DATA TO USE START
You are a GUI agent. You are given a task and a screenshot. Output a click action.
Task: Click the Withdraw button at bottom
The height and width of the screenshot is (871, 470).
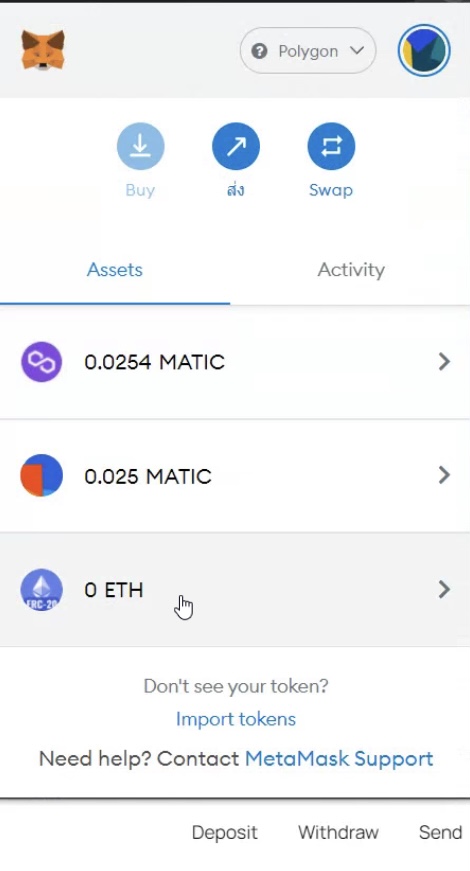click(338, 832)
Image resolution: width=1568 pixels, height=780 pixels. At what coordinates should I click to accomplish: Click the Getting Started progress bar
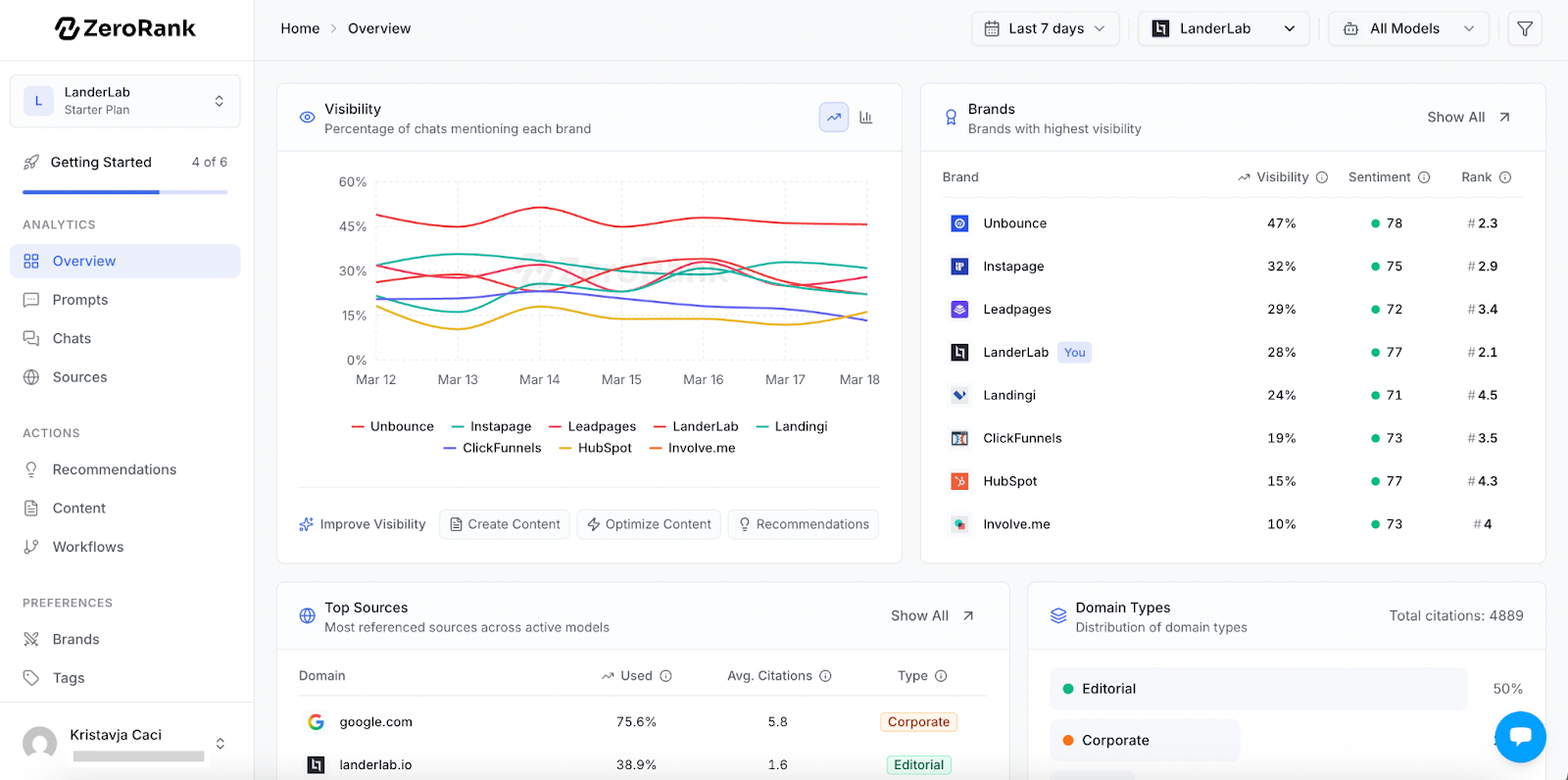pyautogui.click(x=125, y=192)
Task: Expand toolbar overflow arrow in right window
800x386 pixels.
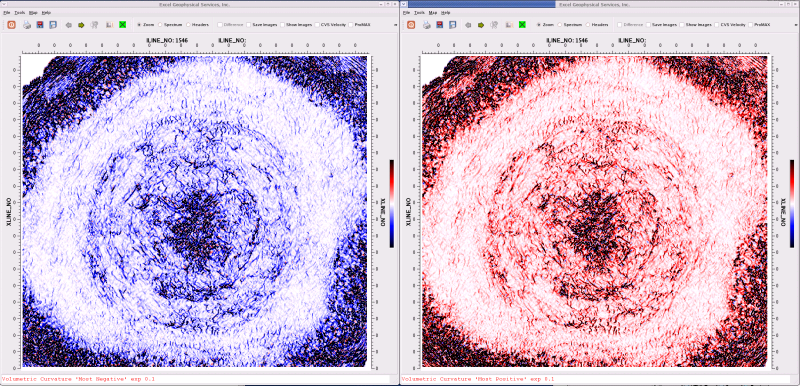Action: [x=796, y=24]
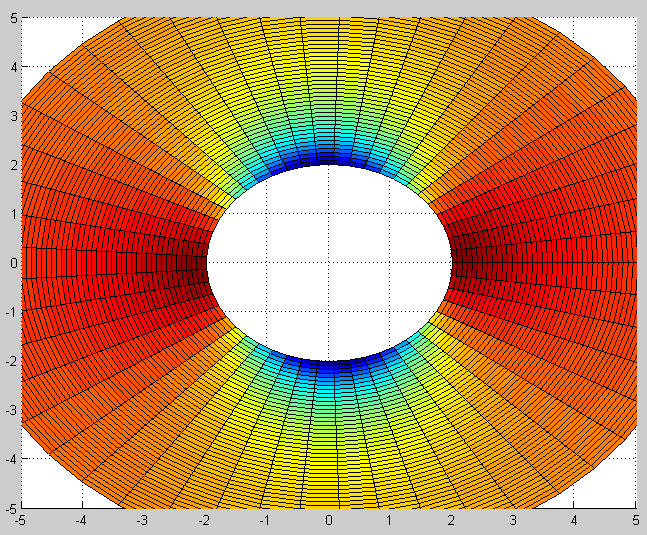Click y-axis tick label 4
This screenshot has width=647, height=535.
(x=13, y=67)
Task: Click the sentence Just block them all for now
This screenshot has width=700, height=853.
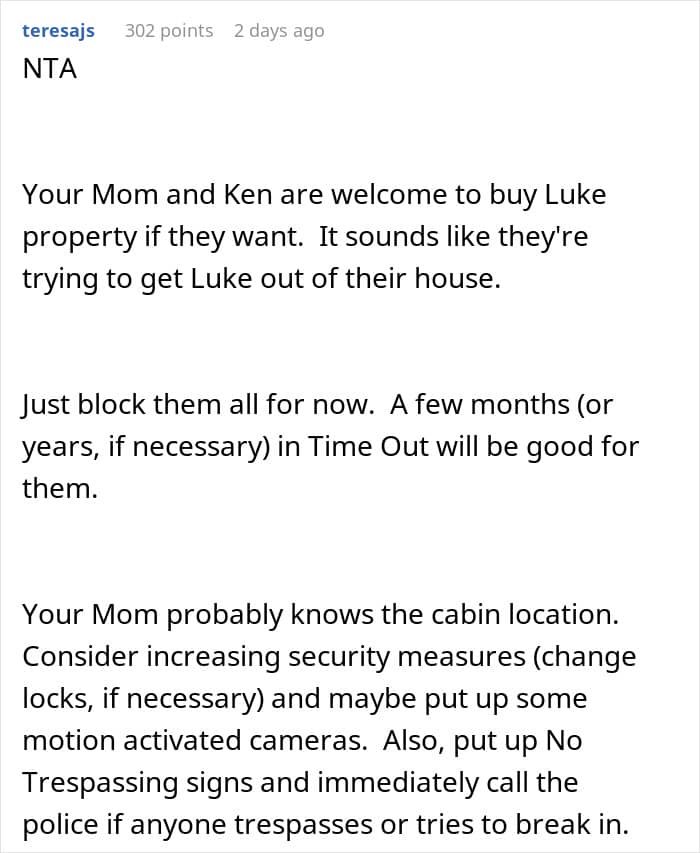Action: [198, 405]
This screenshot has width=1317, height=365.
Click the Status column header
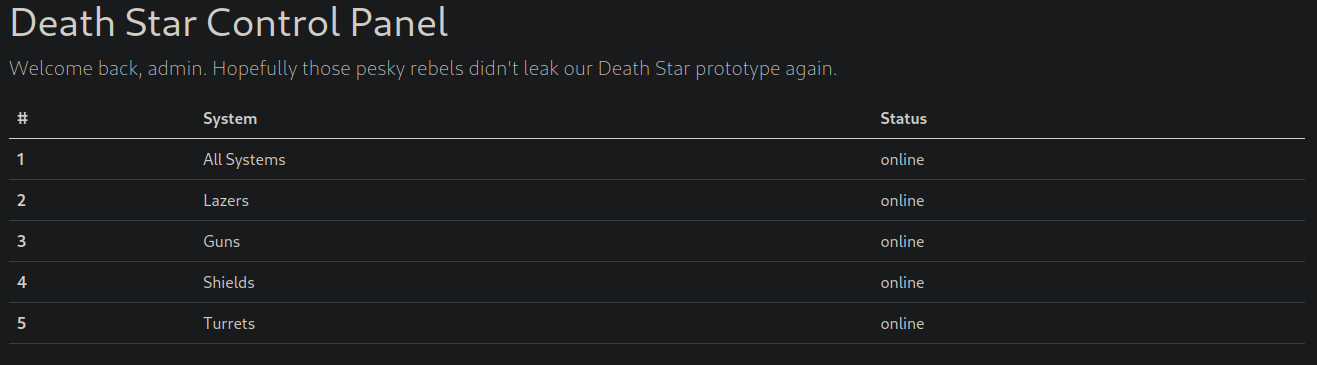point(903,118)
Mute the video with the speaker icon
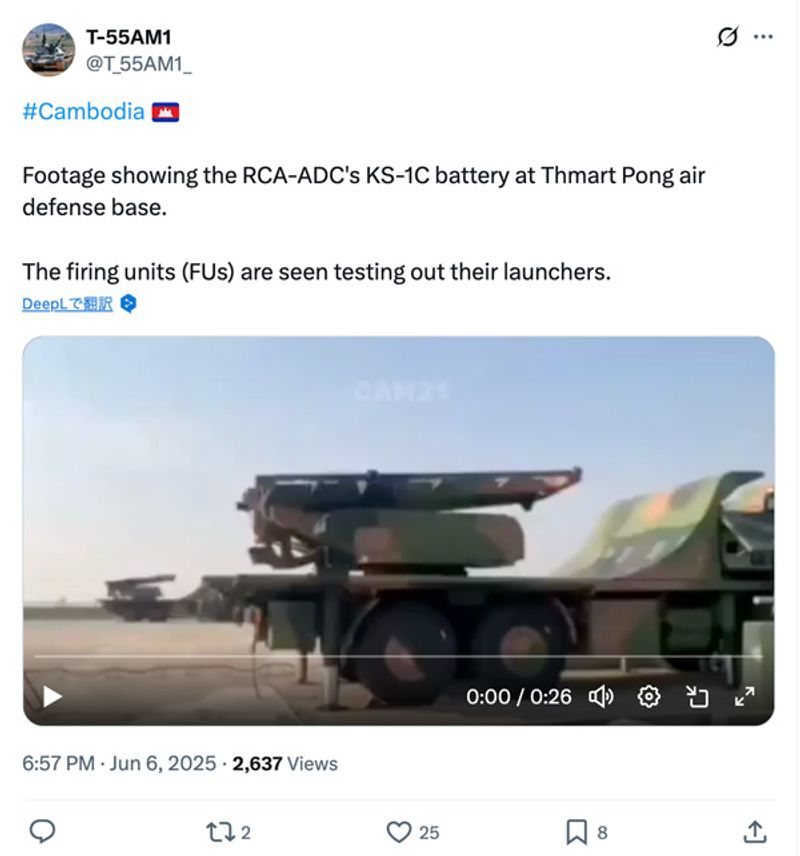800x856 pixels. point(601,696)
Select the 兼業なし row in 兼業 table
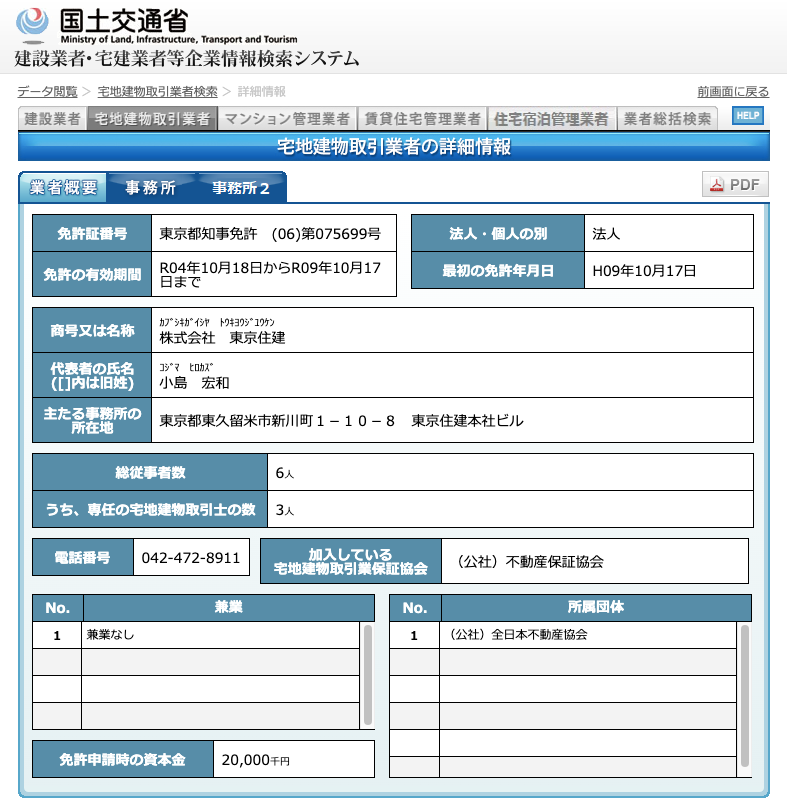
DATA TO USE END
> DIRECTIONS
Your response should consist solely of the lines from the line with "Image resolution: width=1568" through the last line of the entries above, printed exactly and without pictures.

> TASK SOLUTION
Image resolution: width=1568 pixels, height=780 pixels. At what coordinates should I click to accomplish: Click the Getting Started progress bar
pyautogui.click(x=125, y=192)
Task: Expand toolbar overflow arrow in right window
800x386 pixels.
Action: [x=796, y=24]
Click y-axis tick label 4
This screenshot has width=647, height=535.
(x=13, y=67)
Task: Click the sentence Just block them all for now
This screenshot has width=700, height=853.
Action: [198, 405]
This screenshot has width=1317, height=365.
Click the Status column header
point(903,118)
Mute the video with the speaker icon
800x856 pixels. point(601,696)
Select the 兼業なし row in 兼業 table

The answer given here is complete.